You’ve used it. We know you have. Chilling the bowl and beaters and dashing just enough powdered sugar into that heavy cream and whirring it into stiff peaks of deliciousness is too daunting when your company’s in the next room waiting for pie. Far easier to sneak that red-and-white can from the fridge and squirt a dollop of Reddi-wip, which was invented by a St. Louis Bunny.
Aaron “Bunny” Lapin (lapin being French for “rabbit”) started by selling Sta-Whip, a World War II substitute for whipped cream that relied on vegetable fat. For bakers, he provided the Fount-Wip, a refillable aerating gun. After wartime’s deprivations, he transformed that improvisation by injecting real whipped cream into a newfangled seamless lined spray can.
“Gentlemen,” he announced to skeptical manufacturers, “this is the beginning of pressure-propelled packaging.”
In 1948, St. Louis milkmen began delivering his Reddi-wip to eager housewives, and distribution soon spread across North America. The stuff was iconic, a readymade symbol of the postwar appetite for ease and domestic gadgetry. By 1951, annual sales had topped $7 million. A St. Louis Post-Dispatch feature that year described Lapin, just 37 years old, “bellowing orders from a deep, leather-covered swivel chair in his offices at 3938 Lindell Boulevard, ‘Bunny,’ his nickname, stitched in red letters on his expensive white-on-white shirtings.”
Promotions began in the next decade, with ads in national magazines offering a tiny plastic Doll of the World in exchange for Reddi-wip pull tabs and a few bucks. The stuff’s fame crossed oceans.

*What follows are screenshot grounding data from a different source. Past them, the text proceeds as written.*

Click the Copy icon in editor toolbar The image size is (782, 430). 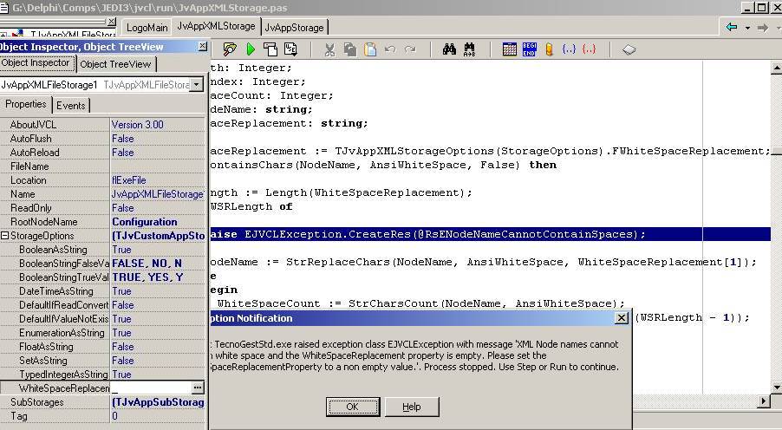point(349,49)
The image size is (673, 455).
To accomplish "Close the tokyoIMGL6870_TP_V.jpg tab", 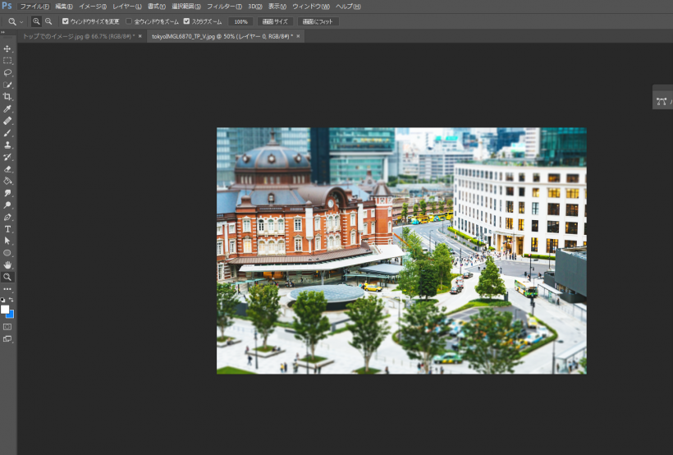I will pyautogui.click(x=298, y=37).
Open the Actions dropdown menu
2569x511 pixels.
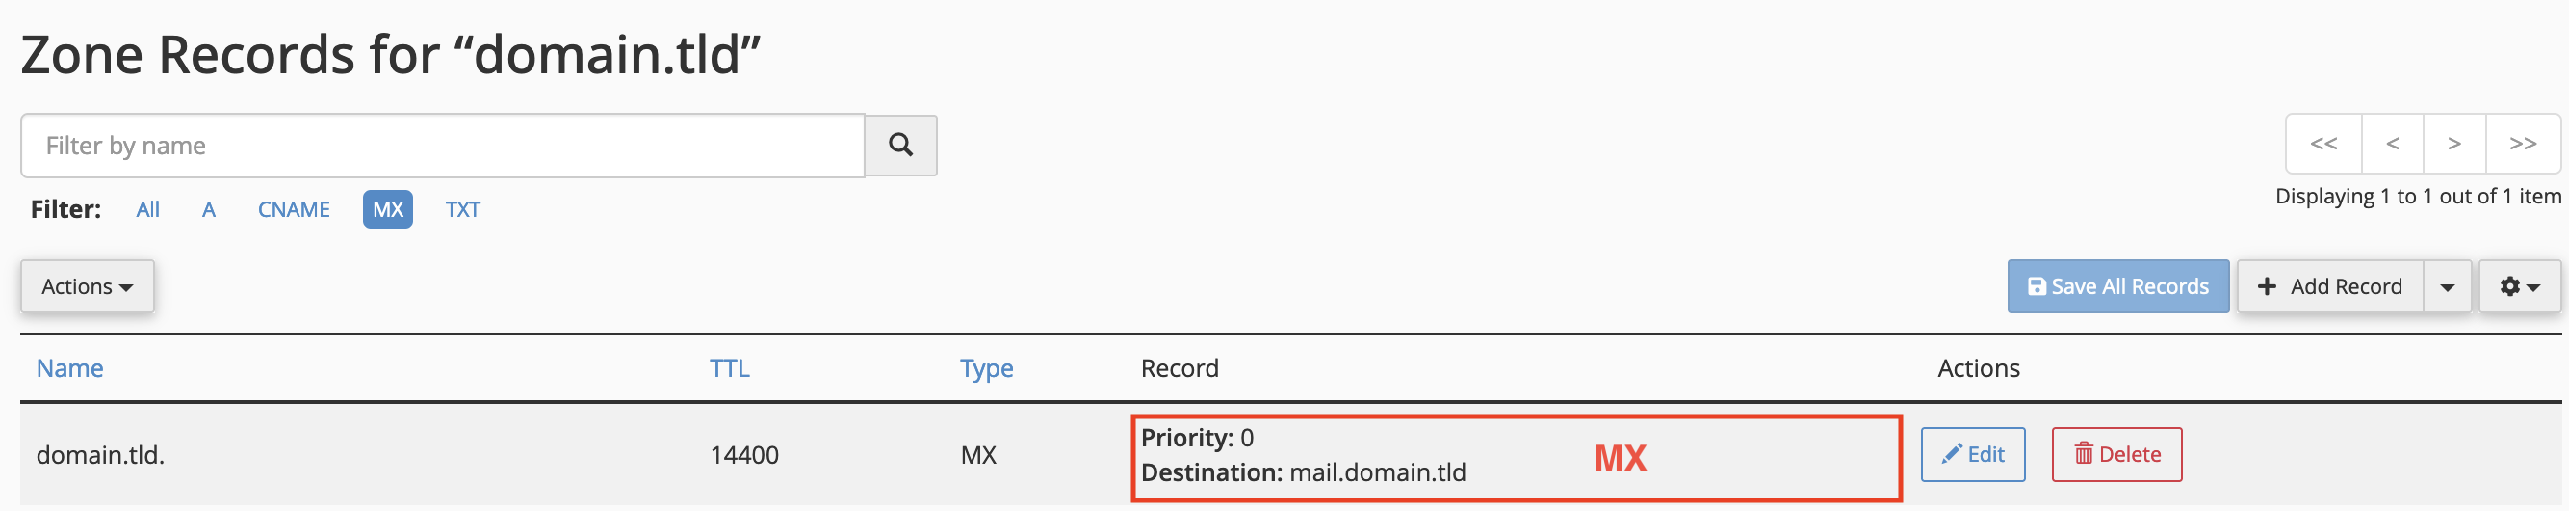point(87,286)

A German article is hysterical when filtered through Google Translate: Reddi-wip is described as “a culinary heavy-crime” and “a true party for windbags” yet defended, because after all, who says whipped cream must “always be beaten newly” rather than pressed “as gekringelte sausage from the can”? The article praises Lapin’s “cream-mixture of the laughing gas”—indeed, a guy was arrested in 1986 for huffing nitrous oxide from five cans of Reddi-wip and refusing to pay for them.
One of Lapin’s later projects, a cinnamon-flavored margarine called Touch ’N Spred, was less addictive, and we’re especially glad he never fulfilled his dream of foaming up ketchup and mustard. No need. In 1998, on the strength of Reddi-wip alone, he made Time’s list of Business Geniuses of the Century.
Not bad for a guy who left the Washington University School of Law to sell clothing. Bunny Lapin wound up with homes in New York, Miami, and Los Angeles, where he died—of heart failure—in 1999.
His obit picture? The iconic red-and-white can.